Data for locating visible targets
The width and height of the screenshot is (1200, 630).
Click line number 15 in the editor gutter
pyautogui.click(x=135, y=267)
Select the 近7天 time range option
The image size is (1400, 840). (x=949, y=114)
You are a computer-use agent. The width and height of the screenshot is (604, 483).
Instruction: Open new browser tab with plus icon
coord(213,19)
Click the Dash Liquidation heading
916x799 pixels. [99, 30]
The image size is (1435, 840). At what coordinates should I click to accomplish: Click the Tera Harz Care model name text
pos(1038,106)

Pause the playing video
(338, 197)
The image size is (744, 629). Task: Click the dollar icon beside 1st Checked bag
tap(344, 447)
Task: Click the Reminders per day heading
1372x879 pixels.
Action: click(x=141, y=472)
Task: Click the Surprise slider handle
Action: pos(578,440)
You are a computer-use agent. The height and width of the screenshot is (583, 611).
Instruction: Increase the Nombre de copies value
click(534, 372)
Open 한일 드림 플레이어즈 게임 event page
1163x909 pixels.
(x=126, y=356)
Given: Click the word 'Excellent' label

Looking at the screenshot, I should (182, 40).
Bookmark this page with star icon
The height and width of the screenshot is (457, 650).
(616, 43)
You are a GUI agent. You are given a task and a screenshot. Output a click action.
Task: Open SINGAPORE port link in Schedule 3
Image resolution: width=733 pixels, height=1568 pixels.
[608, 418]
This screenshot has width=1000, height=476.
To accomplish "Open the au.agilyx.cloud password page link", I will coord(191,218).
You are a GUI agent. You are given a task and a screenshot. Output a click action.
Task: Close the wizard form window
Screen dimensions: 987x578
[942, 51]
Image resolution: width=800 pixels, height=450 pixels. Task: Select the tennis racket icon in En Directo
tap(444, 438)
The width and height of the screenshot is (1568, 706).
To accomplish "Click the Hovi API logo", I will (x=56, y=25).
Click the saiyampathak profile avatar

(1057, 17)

> **What to do**
Reproduce the whole listing above line for line, with no changes.

> **The reply**
The width and height of the screenshot is (1200, 630).
Click line number 15 in the editor gutter
pyautogui.click(x=135, y=267)
Select the 近7天 time range option
The image size is (1400, 840). (x=949, y=114)
You are a computer-use agent. The width and height of the screenshot is (604, 483).
Instruction: Open new browser tab with plus icon
coord(213,19)
Click the Dash Liquidation heading
916x799 pixels. [99, 30]
The image size is (1435, 840). At what coordinates should I click to accomplish: Click the Tera Harz Care model name text
pos(1038,106)

Pause the playing video
(338, 197)
The image size is (744, 629). Task: Click the dollar icon beside 1st Checked bag
tap(344, 447)
Task: Click the Reminders per day heading
1372x879 pixels.
Action: click(x=141, y=472)
Task: Click the Surprise slider handle
Action: pos(578,440)
You are a computer-use agent. The height and width of the screenshot is (583, 611).
Instruction: Increase the Nombre de copies value
click(534, 372)
Open 한일 드림 플레이어즈 게임 event page
1163x909 pixels.
(x=126, y=356)
Given: Click the word 'Excellent' label

Looking at the screenshot, I should (182, 40).
Bookmark this page with star icon
The height and width of the screenshot is (457, 650).
(616, 43)
You are a GUI agent. You are given a task and a screenshot. Output a click action.
Task: Open SINGAPORE port link in Schedule 3
Image resolution: width=733 pixels, height=1568 pixels.
[608, 418]
This screenshot has width=1000, height=476.
To accomplish "Open the au.agilyx.cloud password page link", I will coord(191,218).
You are a GUI agent. You are given a task and a screenshot. Output a click action.
Task: Close the wizard form window
Screen dimensions: 987x578
[942, 51]
Image resolution: width=800 pixels, height=450 pixels. Task: Select the tennis racket icon in En Directo
tap(444, 438)
The width and height of the screenshot is (1568, 706).
To accomplish "Click the Hovi API logo", I will (x=56, y=25).
Click the saiyampathak profile avatar

(1057, 17)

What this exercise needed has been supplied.